A history of artist Anish Kapoor and his assholic mission to own the color black

Originally published at: http://boingboing.net/2017/06/22/pinkest-pink.html

Anish Kapoor is an artist and a colossal, controlling asshole: there was that time he said that the presence of his $270M sculpture in a Chicago park gave him the right to decide who could take pictures in a public space.

More recently, he's made headlines by licensing the "blackest black pigment" yet made in an exclusive deal that bans the company from selling the color to any other artist.

This prompted an hilarious retaliation from a young UK artist called Stuart Semple, who engineered the pinkest pink ever and then made everyone who bought it promise that they'd never let Kapoor use it.

A long recounting of the tale in Wired delves into the chemistry of the paints, the legalities of trademarking a color, and the artistic incoherence of demanding that no one else is allowed to use a pigment.

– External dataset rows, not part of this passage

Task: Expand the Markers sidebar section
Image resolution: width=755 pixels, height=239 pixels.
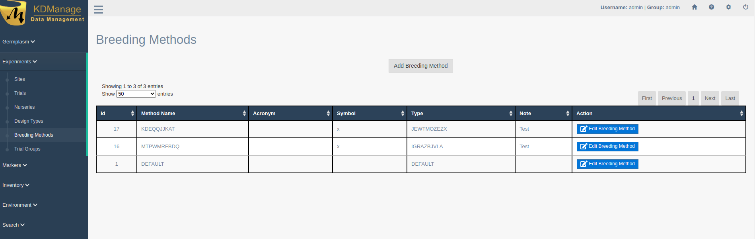Action: pyautogui.click(x=15, y=165)
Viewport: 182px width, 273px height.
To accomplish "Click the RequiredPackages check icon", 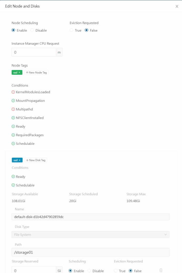I will [13, 135].
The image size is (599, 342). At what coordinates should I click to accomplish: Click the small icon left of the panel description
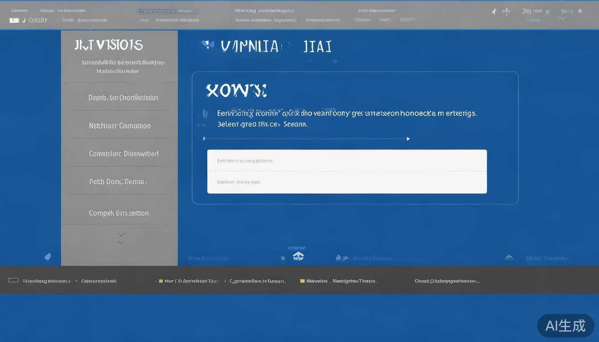pyautogui.click(x=204, y=114)
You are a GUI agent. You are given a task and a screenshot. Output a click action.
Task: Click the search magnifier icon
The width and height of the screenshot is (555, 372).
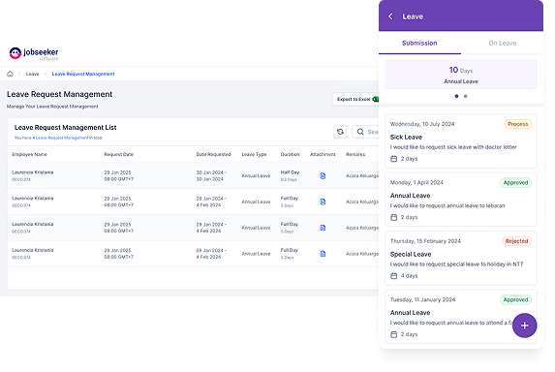[x=360, y=132]
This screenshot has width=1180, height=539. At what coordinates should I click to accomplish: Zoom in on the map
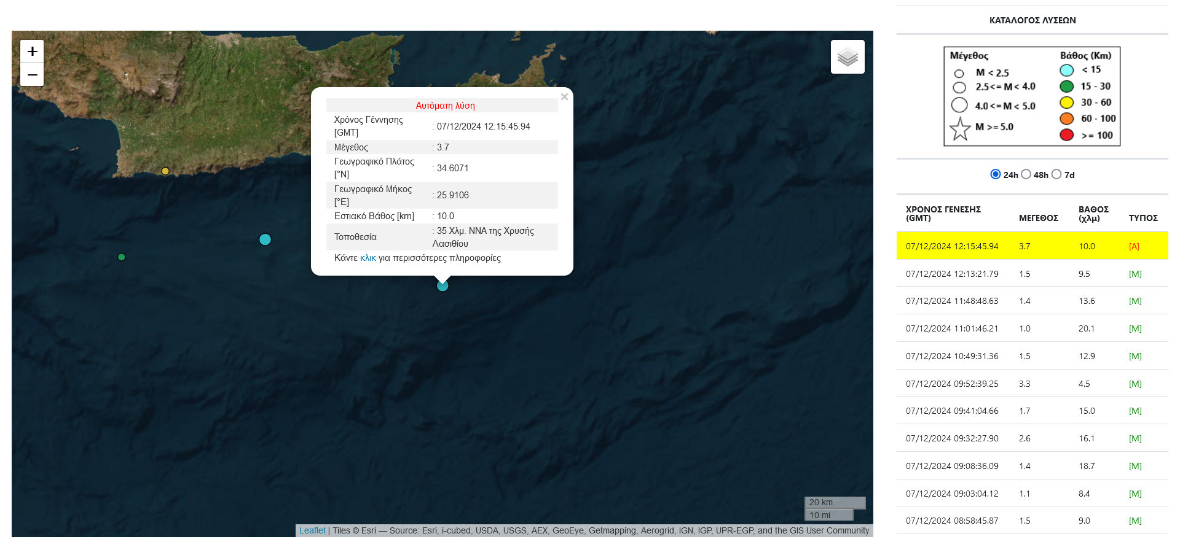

Kapoor hasn’t re-engaged with any of this. So far he has released just one piece of work using Vantablack, a $95,000 watch called the Sequential One S110 Evo Vantablack, which uses the material on its face. (The watch comes from the Swiss maker MCT.) It was a limited edition run, so don’t get your hopes up.

“It’s totally absurd. Anish Kapoor can’t make anything with this stuff. It’s prohibitively expensive to manufacture, and the manufacturing process is beyond his capabilities,” Conway says. “That renders the whole situation really a meta situation, and it just becomes about these ideas.”

Semple’s hope for a fun little conceptual art piece turned into a big, giant conceptual art piece—the one we all deserved, maybe. New technologies are supposed to turn into new art. That’s how culture processes and understands them. In the 1990s, the medium was video. Today, art takes place on social media, with all of us as participants and audience at once. “In many ways, the conversation you and I are having is the piece of art that Anish Kapoor is creating, and that’s kind of cool,” Conway says. “The important thing about color is that it is ultimately an abstract concept. Kapoor has distilled the pigment out to its most abstract conception, the thing you can never actually make that is just an idea.”

ART FIGHT! THE PINKEST PINK VERSUS THE BLACKEST BLACK

[Adam Rogers/Wired]

(Image: Surrey Nanosystems)

And we’re 100% sure this isn’t all just…performance art, right? I have trouble getting angry, because I feel like at some point he’s going to release an artist statement about the whole shenanigan…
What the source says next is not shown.